Staff Writer

After more than a year of FDA appeals regarding its once-daily formulation of the analgesic tramadol, Labopharm Inc. got some good news regarding its second product candidate, a once-daily formulation of the antidepressant trazodone.

The Laval, Quebec-based company said a randomized, double-blind Phase III trial comparing once-daily trazodone to placebo in 412 patients with major unipolar depressive disorder met its primary endpoint of improving scores on the Hamilton Rating Scale for Depression (p=0.0183).

The news boosted Labopharm's shares (NASDAQ:DDSS) 17.2 percent, pushing the stock up 34 cents to close at $2.32 on Friday.

Although detailed data won't be unveiled until a later date, Labopharm said the trial's dropout rate of 25.5 percent was comparable to other depression studies, with 21 percent dropping from the placebo group and 30.2 percent from the once-daily trazodone group. Of the treated patients to drop out of the trial, 4 percent cited somnolence or sedation as the reason.

Labopharm also said that once-daily trazodone significantly improved patient sleep patterns in the Phase III trial. That could be an important differentiator against generic trazodone, a dual serotonin agonist and serotonin reuptake inhibitor that is intended to improve depression-disrupted sleep. But whether or not the sleep pattern data will make it into the label for once-daily trazodone remains to be seen.
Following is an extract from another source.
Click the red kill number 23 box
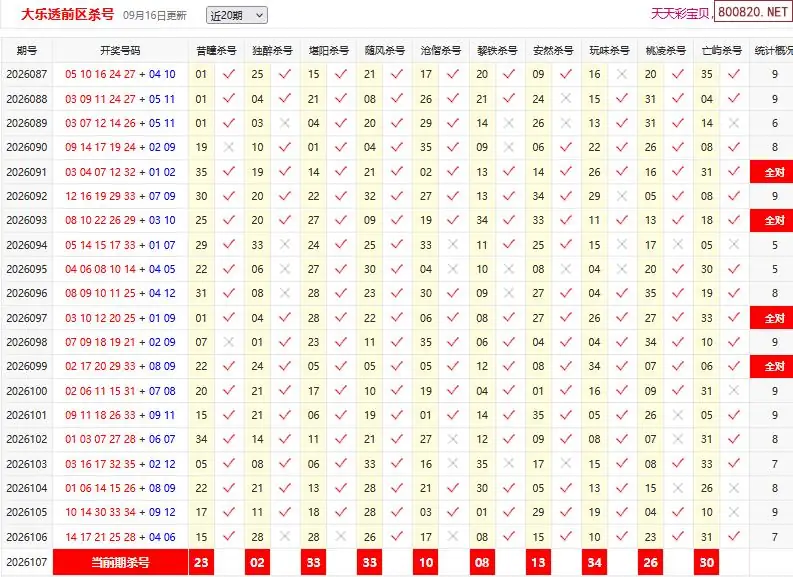This screenshot has height=577, width=793. [201, 562]
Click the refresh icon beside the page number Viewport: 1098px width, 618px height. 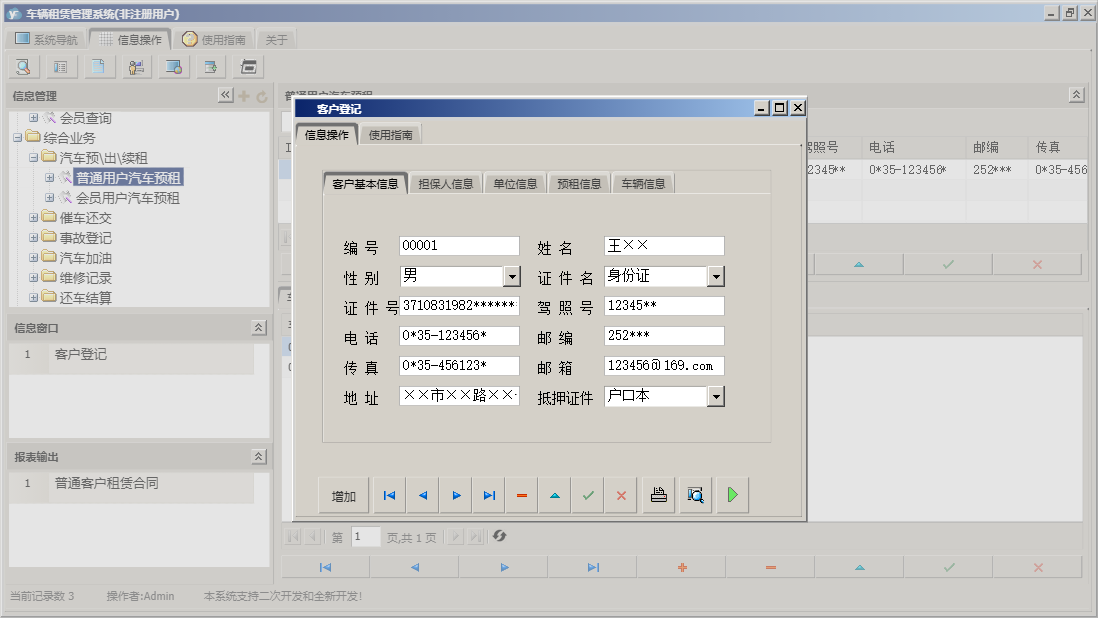coord(500,536)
Mark D'Souza, chief financial officer of Labopharm, said the company plans to file a new drug application under the 505(b)(2) pathway in the second half of the year.

While the FDA indicated that one placebo-controlled Phase III trial would be sufficient for the filing, D'Souza said he didn't know if the agency would allow the sleep pattern data to be used as a differentiator.

He added that post-marketing studies comparing once-daily trazodone to the generic version or to other depression drugs are "something we'll consider" to establish further differentiation.

D'Souza also said that while Labopharm has received partnering inquiries about once-daily trazodone, the company decided to wait for the Phase III data before "aggressively moving" to sign any marketing deals. That process now can begin moving forward.

Labopharm already has a development partnership for the drug with Italian pharmaceutical firm Gruppo Angelini, the original creators of trazodone. Gruppo also is the company's marketing partner for once-daily tramadol in several European countries.

Although once-daily tramadol has gained approvals outside of the U.S., its path with the FDA has been bumpy. Labopharm received two approvable letters for the drug, both of which it unsuccessfully appealed through the agency's dispute resolution process. (See BioWorld Today, Oct. 2, 2006, and June 4, 2007.)

Yet the latest news offered a glimmer of hope. Last month, Labopharm reported that John Jenkins, director of the FDA's Office of New Drugs, suggested that an additional statistical analysis of existing data potentially could satisfy the agency's requirements. D'Souza said the company expects to conduct the new analysis "as quickly as possible."

Elsewhere in its pipeline, Labopharm is preparing to enter Phase III trials with a tramadol-acetaminophen combination formulation. The company also has preclinical programs focused on reformulating intravenous cancer drugs as pills and developing abuse-resistant formulations of opioids. Labopharm previously reformulated the anesthetic propofol but is seeking a partner prior to beginning clinical trials.